Pennsylvania Museum To Sell Painting In Settlement With Heirs Of Jewish Family That Fled The Nazis

This undated image provided by the Allentown Art Museum shows "Portrait of George the Bearded, Duke of Saxony," a portrait by German Renaissance master Lucas Cranach the Elder and his workshop. (Allentown Art Museum via AP)
This undated image provided by the Allentown Art Museum shows "Portrait of George the Bearded, Duke of Saxony," a portrait by German Renaissance master Lucas Cranach the Elder and his workshop. (Allentown Art Museum via AP)

A Pennsylvania museum has agreed to sell a 16th century portrait that once belonged to a Jewish family that was forced to part with it while fleeing Nazi Germany before World War II.

The Allentown Art Museum will auction “Portrait of George the Bearded, Duke of Saxony," settling a restitution claim by the heirs of the former owner, museum officials announced Monday. The museum had bought the painting, attributed to German Renaissance master Lucas Cranach the Elder and Workshop, from a New York gallery in 1961 and had displayed it ever since.

The portrait was owned by Henry Bromberg, a judge of the magistrate court in Hamburg, Germany, who had inherited a large collection of Old Master paintings from his businessman father. Bromberg and his wife, Hertha Bromberg, endured years of Nazi persecution before leaving Germany in 1938 and emigrating to the United States via Switzerland and France.

“While being persecuted and on the run from Nazi Germany, Henry and Hertha Bromberg had to part with their artworks by selling them through various art dealers, including the Cranach,” said their lawyer, Imke Gielen.

The Brombergs settled in New Jersey and later moved to Yardley, Pennsylvania.

Two years ago, their descendants approached the museum about the painting, and museum officials entered into settlement talks.
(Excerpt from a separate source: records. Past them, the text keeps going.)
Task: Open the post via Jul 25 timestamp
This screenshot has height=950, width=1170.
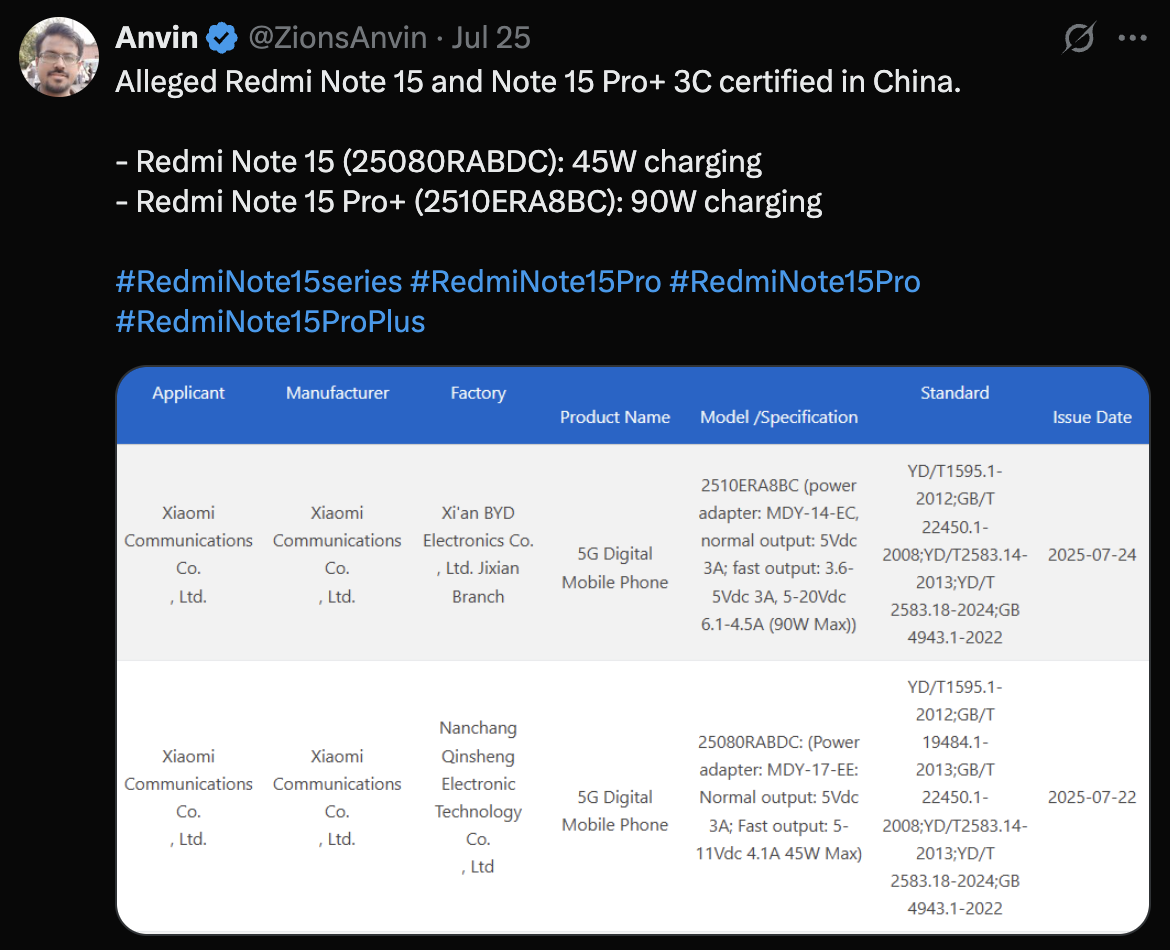Action: click(x=490, y=37)
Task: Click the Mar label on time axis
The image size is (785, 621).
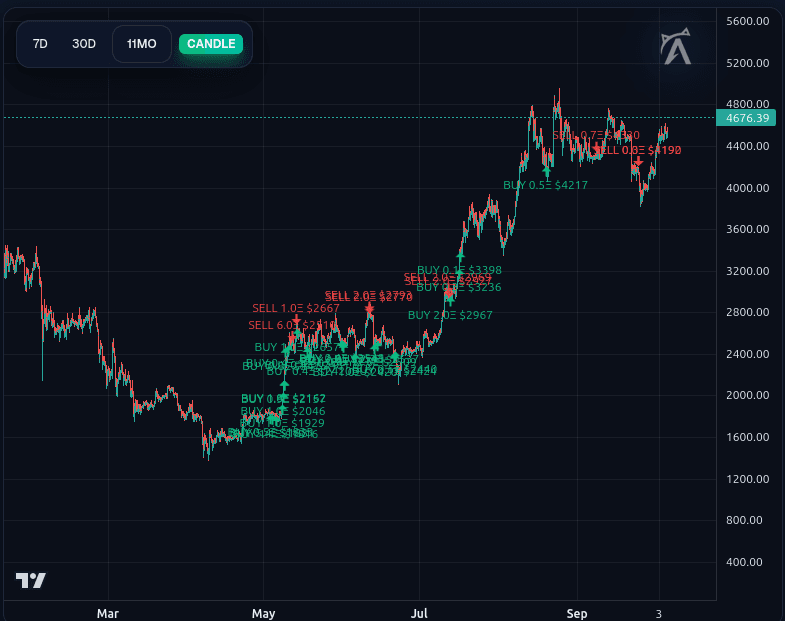Action: click(108, 612)
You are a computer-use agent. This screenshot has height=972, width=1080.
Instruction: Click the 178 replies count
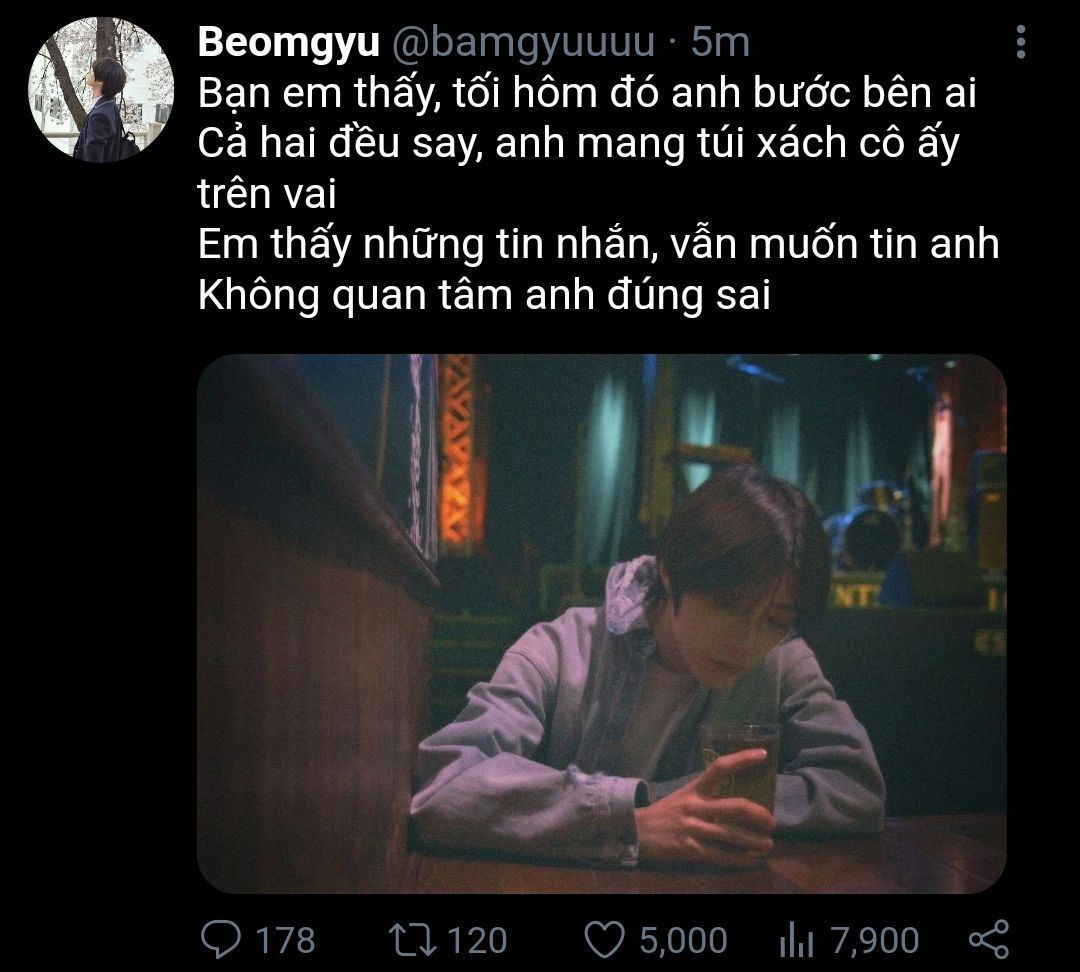pyautogui.click(x=285, y=940)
Museum officials called the upcoming sale a fair and just resolution given the “ethical dimensions of the painting’s history in the Bromberg family.”
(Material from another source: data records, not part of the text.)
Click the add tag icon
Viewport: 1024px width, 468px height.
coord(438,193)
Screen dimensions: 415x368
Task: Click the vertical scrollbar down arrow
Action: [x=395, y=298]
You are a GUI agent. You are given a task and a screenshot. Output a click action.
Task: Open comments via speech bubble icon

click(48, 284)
“This work of art entered the market and eventually found its way to the Museum only because Henry Bromberg had to flee persecution from Nazi Germany. That moral imperative compelled us to act,” Max Weintraub, the museum’s president and CEO, said in a statement.
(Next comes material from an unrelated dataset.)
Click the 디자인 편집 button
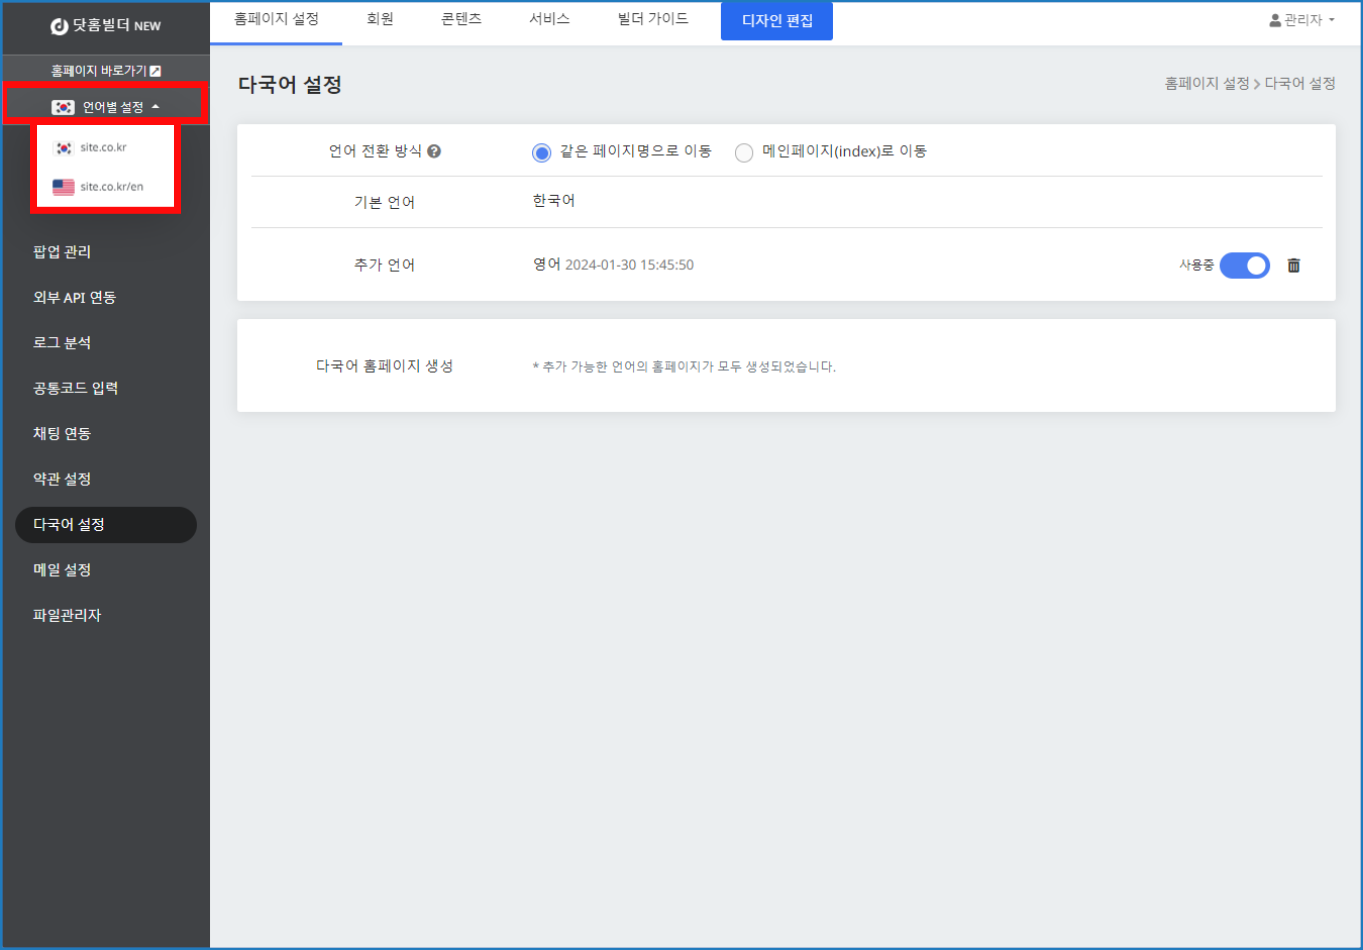Screen dimensions: 1363x950 [x=776, y=21]
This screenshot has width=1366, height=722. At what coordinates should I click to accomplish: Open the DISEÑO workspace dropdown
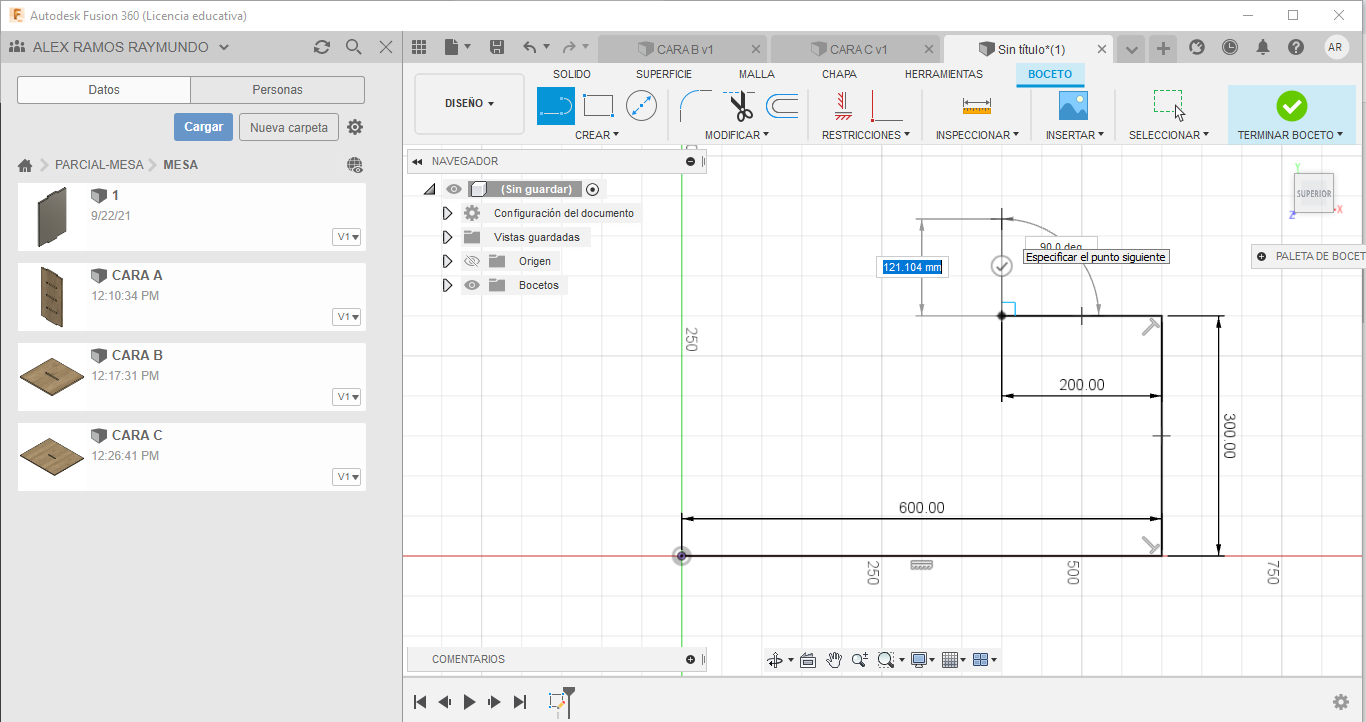469,103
The work, an oil on panel painted around 1534, will be sold in January at Christie’s Old Master sale in New York. The museum and the family will split the proceeds under a settlement agreement. Exact terms were confidential.

One issue that arose during the talks is when and where the painting was sold. The family believed the painting was sold under duress while the Brombergs were still in Germany. The museum said its research was inconclusive, and that it might have been sold after they left.

That uncertainty "was the genesis of the compromise, rather than everybody standing their ground and going to court,” said the museum's attorney, Nicholas M. O’Donnell.

Christie's said it would not be ready to provide an estimate of the portrait's value until it could determine attribution. Works by Cranach — the official painter for the Saxon court of Wittenberg and a friend of reformer Martin Luther — are generally worth more than those attributed to Cranach and his workshop. Cranach's portrait of John Frederick I, Elector of Saxony, sold for $7.7 million in 2018. Another painting, attributed to Cranach and workshop, sold for about $1.1 million in 2009.

“It’s exciting whenever a work by a rare and important Northern Renaissance master like Lucas Cranach the Elder becomes available, especially as the result of a just restitution. This painting has been publicly known for decades, but we’ve taken this opportunity to conduct new research, and it’s leading to a tentative conclusion that this was painted by Cranach with assistance from his workshop,” Marc Porter, chairman of Christie’s Americas, said in a statement.

The Bromberg family has secured agreements with the private owners of two other works. The family is still on the hunt for about 80 other works believed to have been lost under Nazi persecution, said Gielen, the family attorney.

“We are pleased that another painting from our grandparents’ art collection was identified and are satisfied that the Allentown Art Museum carefully and responsibly checked the provenance of the portrait of George the Bearded, Duke of Saxony and the circumstances under which Henry and Hertha Bromberg had to part with it during the Nazi-period,” the Bromberg family said in a statement.